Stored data
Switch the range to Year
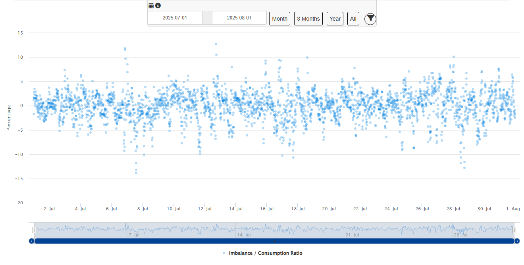The image size is (524, 265). coord(335,19)
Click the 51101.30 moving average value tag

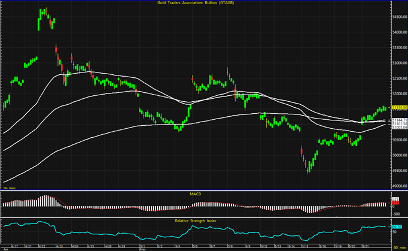[x=398, y=124]
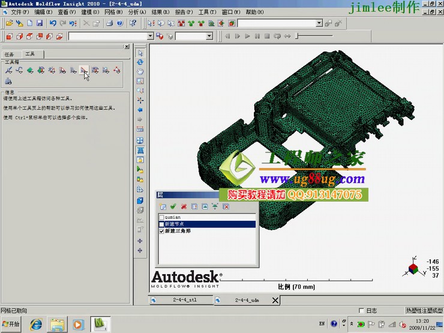Image resolution: width=444 pixels, height=333 pixels.
Task: Click the Print icon in toolbar
Action: [109, 23]
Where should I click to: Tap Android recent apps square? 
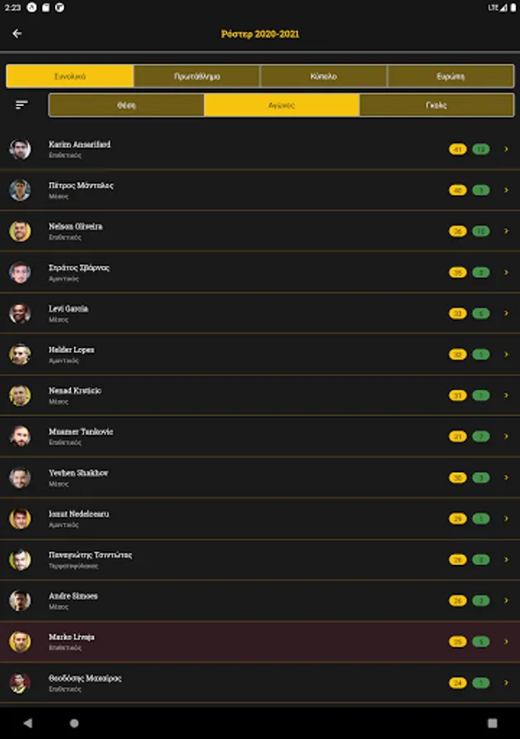[492, 723]
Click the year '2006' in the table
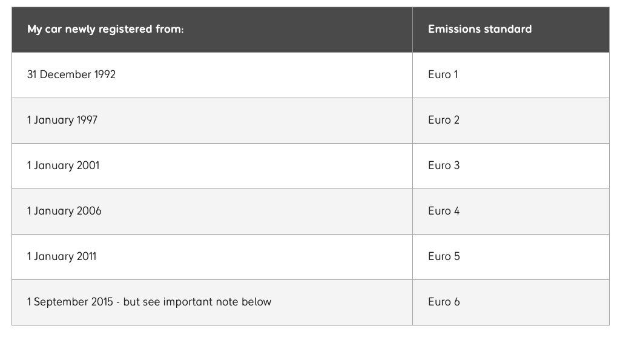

# Work to complete
Output each record above word for word, leaving out images.

# Exercise output
Switch the range to Year
The image size is (524, 265). coord(335,19)
Click the 51101.30 moving average value tag

[x=398, y=124]
Image resolution: width=444 pixels, height=333 pixels.
Task: Click the Print icon in toolbar
Action: [109, 23]
Where should I click to: Tap Android recent apps square? 
[492, 723]
Click the year '2006' in the table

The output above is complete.